A Neutron Star Tumbling through Space
April 20, 2006
Frank Haberl and an international team of scientists evaluated measurements from an ESA satellite, XMM-Newton. Among these measurements were the signals sent out by neutron star RX J0720.4-3125. This pulsar is located about 1000 light years from us in the constellation Canis Major. The pulsar's light is so weak that only the strongest telescopes can detect it. However, as a source of x-rays, RX J0720.4-3125 is quite powerful. Haberl and colleagues from the University of Padua, the Institute for Space Research in Holland, and the Mullar Space Science Laboratory at University College in London have closely inspected the pulsar's x-ray spectra from various years. The researchers determined that the spectra changed in the course of a few years. Between May 2000 and May 2004, the percentage of higher-energy x-rays increased, then later decreased.
This could indicate that the surface temperature of RX J0720.4-3125 also fluctuates as much as 100,000 degrees celsius, about 10%. The surface temperature determines how strongly a heavenly body emits rays from a particular part of the electromagnetic spectrum. Haberl says, "we think it is highly improbable that the surface temperature of the neutron star changes so much in so few years." He and his colleagues guess, rather, that the axis of RX J0720.4-3125 is moving in a circle and that the star is not remaining stable in space. Physicists call this kind of tumbling gyroscopic "precessing". Each of the two poles are moving back and forth in XMM-Newton's visual field. Because the poles are of varying temperatures, they emit various percentages of hard x-rays. It is still not clear to the scientists why one pole is hotter than the other. "Possibly," says Haberl, "the magnetic field is not symmetrical." The magnetic field's strength changes over the surface of the neutron star and influences how much heat is transported out of the interior of the pulsar.

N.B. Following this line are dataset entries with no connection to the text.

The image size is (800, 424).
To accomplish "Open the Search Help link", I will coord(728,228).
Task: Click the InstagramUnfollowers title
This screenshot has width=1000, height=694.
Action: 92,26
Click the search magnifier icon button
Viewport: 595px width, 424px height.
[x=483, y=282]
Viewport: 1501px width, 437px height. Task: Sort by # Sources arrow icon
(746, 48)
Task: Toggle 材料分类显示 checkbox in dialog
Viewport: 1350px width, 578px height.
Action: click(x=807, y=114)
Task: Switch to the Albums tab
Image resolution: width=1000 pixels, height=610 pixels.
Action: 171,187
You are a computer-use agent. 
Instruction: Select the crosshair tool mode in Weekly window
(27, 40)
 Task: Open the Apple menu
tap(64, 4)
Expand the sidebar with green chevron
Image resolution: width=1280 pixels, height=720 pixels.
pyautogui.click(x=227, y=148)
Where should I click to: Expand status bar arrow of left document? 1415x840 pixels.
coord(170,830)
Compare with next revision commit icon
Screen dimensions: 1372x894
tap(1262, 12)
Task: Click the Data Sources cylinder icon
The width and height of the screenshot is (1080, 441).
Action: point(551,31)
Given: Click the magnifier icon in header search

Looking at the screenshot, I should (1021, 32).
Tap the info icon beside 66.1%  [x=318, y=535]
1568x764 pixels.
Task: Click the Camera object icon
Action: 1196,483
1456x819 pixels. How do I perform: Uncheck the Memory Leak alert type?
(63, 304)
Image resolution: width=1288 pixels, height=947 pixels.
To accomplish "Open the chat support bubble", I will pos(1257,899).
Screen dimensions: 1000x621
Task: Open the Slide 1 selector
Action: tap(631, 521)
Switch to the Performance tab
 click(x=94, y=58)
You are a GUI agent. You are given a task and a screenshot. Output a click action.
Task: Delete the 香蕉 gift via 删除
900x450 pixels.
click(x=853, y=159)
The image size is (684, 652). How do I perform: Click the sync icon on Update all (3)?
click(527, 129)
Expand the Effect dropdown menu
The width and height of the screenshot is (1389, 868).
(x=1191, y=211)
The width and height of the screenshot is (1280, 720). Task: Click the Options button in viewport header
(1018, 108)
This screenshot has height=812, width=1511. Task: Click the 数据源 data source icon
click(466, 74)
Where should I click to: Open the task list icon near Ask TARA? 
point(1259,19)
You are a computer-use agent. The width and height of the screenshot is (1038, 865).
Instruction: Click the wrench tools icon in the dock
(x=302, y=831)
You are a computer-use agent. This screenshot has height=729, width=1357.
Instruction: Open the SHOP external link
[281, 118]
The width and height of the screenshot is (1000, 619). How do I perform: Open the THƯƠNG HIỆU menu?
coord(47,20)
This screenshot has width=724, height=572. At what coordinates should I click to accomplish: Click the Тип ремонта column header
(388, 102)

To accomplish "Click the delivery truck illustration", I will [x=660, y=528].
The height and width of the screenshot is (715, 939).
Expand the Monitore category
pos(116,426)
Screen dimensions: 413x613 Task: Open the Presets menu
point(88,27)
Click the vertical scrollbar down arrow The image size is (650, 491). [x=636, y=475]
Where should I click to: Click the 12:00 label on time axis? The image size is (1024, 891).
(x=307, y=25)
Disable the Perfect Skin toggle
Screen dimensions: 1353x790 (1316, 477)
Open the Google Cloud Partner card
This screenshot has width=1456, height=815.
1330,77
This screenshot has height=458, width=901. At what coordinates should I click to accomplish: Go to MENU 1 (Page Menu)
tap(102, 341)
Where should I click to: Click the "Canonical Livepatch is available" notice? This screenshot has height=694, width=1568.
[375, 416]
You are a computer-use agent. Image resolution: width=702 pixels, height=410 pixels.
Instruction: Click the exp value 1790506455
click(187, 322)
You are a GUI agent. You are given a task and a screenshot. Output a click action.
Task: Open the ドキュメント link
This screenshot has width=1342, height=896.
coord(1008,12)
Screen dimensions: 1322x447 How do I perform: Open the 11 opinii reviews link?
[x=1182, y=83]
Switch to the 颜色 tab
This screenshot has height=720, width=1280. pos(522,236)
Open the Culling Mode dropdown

For years, physicists have observed similar fluxuations - but these only lasted a few seconds. RX J0720.4-3125's x-ray energy profile also changes over seconds. The pulsar rotates at this tempo, and we can observe sides with varying temperatures.
Haberl and his colleagues can only speculate about how RX J0720.4-3125 ended up tumbling in this way. It could be that the neutron star flattened out, as it rotated about its axis 100 times a second shortly after its was created. Haberl suggests, "the effect would have been much smaller than on Earth, because it is so dense." That effect could have been enough, however, to cause the star to tumble, if the supernova that created it also gave a little push.